Selama kepemimpinannya, Ganjar mampu membawa produktivitas padi di Jateng terus menerus surplus, dan provinsi ini pun tetap konsisten menjadi penyangga pangan nasional.
Bahkan Ganjar sangat tegas menolak beras impor masuk ke Jateng. Sikap dan ketegasan Ganjar ini sebetulnya bisa menjadi cermin untuk melihat kepemimpinannya ke depan.
Banyak kerja-kerja pertanian yang sudah Ganjar torehkan di Jateng. Yang paling mencolok adalah membangun seribu lebih embung untuk irigasi pertanian.

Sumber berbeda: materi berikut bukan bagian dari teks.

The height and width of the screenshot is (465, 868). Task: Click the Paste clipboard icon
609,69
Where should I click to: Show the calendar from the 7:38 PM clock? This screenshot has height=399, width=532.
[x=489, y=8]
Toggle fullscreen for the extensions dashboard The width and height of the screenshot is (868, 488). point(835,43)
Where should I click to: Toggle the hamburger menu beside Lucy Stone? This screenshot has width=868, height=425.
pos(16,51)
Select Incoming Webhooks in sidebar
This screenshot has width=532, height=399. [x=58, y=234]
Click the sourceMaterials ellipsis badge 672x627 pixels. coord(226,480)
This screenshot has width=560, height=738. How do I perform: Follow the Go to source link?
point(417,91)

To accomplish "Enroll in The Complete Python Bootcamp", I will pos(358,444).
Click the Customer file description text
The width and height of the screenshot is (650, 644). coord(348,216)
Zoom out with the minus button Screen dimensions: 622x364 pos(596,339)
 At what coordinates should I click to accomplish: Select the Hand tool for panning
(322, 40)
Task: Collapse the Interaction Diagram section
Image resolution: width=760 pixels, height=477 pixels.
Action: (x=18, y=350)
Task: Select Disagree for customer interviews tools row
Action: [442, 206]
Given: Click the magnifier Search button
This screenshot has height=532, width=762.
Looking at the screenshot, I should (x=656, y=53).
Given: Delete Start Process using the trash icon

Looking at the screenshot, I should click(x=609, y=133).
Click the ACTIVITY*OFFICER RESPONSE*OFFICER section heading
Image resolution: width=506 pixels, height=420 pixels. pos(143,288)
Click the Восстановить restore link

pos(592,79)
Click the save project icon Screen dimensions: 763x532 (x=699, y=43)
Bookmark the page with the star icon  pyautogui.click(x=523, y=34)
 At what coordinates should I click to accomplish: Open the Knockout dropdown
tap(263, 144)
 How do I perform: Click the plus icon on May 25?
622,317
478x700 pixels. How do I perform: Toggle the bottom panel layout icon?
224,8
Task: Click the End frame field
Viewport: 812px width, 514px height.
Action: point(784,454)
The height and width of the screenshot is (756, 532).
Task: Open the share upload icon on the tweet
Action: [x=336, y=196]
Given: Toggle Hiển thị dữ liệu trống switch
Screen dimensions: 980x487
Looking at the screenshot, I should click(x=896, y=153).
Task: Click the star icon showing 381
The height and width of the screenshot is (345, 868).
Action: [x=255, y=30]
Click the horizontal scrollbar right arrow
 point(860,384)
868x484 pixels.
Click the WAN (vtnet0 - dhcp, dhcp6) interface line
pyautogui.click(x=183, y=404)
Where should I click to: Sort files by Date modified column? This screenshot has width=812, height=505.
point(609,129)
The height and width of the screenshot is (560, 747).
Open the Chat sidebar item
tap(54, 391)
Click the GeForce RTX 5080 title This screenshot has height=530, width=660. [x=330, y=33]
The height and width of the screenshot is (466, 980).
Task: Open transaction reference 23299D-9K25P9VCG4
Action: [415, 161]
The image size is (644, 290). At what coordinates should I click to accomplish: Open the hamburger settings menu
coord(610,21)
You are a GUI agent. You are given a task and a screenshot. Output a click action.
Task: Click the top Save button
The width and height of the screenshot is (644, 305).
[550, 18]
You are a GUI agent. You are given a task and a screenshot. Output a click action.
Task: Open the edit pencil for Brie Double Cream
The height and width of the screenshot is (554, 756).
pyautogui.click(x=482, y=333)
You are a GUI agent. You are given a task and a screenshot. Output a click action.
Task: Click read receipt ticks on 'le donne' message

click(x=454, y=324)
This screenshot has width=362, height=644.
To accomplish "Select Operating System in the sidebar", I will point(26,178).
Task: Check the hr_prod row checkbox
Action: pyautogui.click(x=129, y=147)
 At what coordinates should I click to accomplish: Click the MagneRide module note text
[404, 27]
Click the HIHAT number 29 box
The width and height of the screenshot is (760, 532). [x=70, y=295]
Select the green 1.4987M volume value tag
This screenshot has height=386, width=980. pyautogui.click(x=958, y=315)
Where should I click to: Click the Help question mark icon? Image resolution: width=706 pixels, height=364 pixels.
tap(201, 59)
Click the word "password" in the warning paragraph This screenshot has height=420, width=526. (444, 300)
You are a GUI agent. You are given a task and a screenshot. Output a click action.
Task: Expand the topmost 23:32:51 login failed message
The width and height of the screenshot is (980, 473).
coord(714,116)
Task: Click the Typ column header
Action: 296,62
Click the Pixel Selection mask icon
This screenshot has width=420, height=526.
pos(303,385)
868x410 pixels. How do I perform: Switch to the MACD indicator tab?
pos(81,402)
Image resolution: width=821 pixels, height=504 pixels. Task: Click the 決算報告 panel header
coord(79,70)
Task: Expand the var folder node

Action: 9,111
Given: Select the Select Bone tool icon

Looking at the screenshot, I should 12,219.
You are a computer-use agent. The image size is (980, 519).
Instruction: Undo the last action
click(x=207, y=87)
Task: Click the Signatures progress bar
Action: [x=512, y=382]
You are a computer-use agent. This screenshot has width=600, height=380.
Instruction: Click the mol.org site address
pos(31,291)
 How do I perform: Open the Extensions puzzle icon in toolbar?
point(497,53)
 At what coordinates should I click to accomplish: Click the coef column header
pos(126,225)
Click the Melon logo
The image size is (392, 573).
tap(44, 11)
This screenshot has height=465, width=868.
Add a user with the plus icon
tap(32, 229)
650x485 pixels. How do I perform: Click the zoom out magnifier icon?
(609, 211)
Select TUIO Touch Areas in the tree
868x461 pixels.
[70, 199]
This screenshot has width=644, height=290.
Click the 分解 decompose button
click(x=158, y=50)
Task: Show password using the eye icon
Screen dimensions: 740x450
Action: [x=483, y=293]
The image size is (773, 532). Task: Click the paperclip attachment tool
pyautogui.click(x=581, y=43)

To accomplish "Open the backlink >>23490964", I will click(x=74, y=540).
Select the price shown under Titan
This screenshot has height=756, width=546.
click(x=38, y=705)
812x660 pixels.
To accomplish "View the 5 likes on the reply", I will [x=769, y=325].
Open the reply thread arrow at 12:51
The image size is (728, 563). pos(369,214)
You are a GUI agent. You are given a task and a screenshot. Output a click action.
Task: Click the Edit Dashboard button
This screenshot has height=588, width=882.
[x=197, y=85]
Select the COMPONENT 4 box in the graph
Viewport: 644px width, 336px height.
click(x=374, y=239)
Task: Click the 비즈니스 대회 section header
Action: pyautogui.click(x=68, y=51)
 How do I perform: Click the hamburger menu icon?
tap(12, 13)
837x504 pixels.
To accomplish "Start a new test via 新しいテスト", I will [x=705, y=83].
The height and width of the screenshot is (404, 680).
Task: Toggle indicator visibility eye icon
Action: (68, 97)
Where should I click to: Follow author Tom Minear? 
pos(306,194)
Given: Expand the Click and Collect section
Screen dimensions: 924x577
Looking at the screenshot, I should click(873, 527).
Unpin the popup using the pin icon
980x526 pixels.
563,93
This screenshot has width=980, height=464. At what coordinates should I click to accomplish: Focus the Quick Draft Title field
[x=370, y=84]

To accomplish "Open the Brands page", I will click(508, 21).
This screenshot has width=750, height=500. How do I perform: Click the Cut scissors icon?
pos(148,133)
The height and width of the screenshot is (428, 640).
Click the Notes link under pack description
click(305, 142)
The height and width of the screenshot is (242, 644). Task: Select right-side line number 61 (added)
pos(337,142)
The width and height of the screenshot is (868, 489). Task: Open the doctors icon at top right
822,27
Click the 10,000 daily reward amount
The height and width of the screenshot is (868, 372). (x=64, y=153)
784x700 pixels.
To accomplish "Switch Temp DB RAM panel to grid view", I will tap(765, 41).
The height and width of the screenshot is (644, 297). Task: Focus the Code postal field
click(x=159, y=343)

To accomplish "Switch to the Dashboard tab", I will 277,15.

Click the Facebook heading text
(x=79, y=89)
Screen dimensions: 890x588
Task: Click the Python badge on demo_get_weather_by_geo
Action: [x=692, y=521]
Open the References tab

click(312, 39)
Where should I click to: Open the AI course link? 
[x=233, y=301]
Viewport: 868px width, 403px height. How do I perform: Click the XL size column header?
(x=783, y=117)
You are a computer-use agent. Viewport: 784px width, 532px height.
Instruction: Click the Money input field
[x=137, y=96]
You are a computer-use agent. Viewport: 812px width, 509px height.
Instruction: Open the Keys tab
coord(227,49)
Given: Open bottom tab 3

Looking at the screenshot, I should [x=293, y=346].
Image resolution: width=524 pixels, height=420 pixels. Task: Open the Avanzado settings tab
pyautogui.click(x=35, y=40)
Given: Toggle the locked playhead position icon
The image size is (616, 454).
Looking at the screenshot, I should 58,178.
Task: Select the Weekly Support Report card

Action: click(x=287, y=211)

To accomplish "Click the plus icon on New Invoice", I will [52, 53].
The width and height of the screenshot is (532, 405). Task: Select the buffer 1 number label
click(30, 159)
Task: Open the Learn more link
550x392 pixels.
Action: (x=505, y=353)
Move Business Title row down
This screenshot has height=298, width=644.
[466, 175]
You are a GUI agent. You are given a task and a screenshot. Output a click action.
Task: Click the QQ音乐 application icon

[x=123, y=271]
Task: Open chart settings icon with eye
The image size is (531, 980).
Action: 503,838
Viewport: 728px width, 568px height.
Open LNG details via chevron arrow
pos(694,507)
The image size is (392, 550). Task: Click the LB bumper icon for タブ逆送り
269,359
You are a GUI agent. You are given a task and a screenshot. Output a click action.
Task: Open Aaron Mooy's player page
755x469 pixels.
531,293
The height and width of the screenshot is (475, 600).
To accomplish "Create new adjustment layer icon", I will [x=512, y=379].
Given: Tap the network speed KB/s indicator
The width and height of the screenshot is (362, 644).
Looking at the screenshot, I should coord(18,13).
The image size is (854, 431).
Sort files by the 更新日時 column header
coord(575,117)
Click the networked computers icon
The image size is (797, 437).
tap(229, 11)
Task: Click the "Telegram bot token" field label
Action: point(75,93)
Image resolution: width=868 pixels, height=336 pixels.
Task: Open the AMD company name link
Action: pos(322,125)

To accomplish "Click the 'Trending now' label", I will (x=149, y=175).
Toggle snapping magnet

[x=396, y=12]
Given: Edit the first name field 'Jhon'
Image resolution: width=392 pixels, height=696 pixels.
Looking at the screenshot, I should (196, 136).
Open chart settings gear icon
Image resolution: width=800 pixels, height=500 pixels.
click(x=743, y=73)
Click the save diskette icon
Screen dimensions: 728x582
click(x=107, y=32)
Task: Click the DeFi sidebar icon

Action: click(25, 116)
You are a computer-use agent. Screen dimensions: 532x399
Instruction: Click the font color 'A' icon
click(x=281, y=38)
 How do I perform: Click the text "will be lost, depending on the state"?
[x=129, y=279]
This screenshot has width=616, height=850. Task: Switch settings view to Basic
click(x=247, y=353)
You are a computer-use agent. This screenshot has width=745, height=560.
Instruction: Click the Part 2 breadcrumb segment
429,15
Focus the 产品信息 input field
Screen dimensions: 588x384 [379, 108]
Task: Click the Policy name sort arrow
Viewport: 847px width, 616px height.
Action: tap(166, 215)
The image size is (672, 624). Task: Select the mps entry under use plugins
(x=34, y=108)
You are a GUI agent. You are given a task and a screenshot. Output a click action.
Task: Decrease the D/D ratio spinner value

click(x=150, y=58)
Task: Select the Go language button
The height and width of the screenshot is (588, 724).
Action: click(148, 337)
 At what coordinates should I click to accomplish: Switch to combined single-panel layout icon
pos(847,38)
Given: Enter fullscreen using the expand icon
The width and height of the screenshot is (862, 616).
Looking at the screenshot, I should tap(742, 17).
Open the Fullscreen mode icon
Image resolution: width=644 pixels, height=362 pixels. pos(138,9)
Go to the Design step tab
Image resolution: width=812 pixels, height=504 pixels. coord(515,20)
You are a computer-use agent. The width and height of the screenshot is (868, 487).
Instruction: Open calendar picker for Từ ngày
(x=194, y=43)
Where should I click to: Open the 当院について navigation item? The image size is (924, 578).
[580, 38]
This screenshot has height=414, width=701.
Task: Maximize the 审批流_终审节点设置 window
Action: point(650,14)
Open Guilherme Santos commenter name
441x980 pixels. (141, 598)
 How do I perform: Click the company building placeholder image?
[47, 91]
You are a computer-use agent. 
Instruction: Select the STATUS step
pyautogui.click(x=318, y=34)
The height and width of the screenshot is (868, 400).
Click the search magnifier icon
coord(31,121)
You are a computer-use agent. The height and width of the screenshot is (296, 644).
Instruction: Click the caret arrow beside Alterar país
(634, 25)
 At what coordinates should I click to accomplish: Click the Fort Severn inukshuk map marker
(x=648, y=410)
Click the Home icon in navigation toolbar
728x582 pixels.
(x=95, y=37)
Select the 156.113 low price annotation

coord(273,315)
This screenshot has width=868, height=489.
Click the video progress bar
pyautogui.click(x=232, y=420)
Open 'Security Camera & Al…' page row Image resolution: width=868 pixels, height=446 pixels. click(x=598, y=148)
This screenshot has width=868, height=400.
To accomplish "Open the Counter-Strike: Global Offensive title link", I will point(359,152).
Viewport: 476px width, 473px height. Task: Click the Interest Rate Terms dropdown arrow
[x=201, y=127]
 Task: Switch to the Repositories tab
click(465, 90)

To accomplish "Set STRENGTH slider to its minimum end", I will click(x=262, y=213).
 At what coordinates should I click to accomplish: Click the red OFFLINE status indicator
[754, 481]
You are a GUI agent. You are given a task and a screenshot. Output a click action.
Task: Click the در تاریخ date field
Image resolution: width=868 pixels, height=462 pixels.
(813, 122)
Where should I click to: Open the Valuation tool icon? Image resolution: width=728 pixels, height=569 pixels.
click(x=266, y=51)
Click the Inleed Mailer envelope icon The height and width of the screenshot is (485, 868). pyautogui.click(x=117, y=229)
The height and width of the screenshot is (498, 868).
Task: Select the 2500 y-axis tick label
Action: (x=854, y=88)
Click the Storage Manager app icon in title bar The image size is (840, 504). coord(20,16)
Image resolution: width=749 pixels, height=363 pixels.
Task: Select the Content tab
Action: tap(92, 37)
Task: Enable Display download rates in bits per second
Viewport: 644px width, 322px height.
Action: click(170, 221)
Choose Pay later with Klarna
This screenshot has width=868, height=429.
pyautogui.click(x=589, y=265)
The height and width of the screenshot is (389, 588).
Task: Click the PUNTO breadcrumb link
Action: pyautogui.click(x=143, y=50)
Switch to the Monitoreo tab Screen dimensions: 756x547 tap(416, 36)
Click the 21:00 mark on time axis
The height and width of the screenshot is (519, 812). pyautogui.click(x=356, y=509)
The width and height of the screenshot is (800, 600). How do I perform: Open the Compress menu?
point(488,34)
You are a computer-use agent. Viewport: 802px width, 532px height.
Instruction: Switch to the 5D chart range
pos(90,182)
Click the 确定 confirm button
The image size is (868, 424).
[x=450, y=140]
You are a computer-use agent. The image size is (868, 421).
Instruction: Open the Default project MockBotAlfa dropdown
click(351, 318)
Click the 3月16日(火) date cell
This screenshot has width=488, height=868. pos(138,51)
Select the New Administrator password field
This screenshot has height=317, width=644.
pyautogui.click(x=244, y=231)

Keberadaan embung membuat petani tak lagi dihantui musim kemarau. Mereka yang sebelumnya hanya bisa dua kali tanam, kini bisa tiga kali dengan hasil yang juga baik.
Bahkan ada petani di Kendal namanya Subari, sampai rela menghibahkan tanahnya untuk dibangun embung. Jika gerakan seribu embung yang diinisiasi Ganjar tidak membawa manfaat yang besar, tak mungkin disambut sedemikian antusias oleh para petani.
Belum lagi jika kita bicara soal inovasi teknologi pertanian yang diterapkan Ganjar di Jateng. Salah satunya Ganjar menghadirkan panel listrik tenaga surya.
Di beberapa wilayah pertanian dengan kondisi lahan yang relatif tidak begitu tandus, Ganjar menyediakan teknologi itu sebagai keperluan petani menjalankan mesin pompa.
Tentu, inovasi ini mampu memangkas biaya produksi, karena petani tak perlu beli solar, cukup memanfaatkan sumber alam sinar matahari yang melimpah.
Memang tidak ada pemimpin yang sempurna. Namun dengan melihat hasil kerja Ganjar, membuat banyak orang kemudian yakin dia mampu meneruskan kerja-kerja pembangunan yang sudah Jokowi mulai, baik di sektor kemandirian pangan, ataupun lainnya.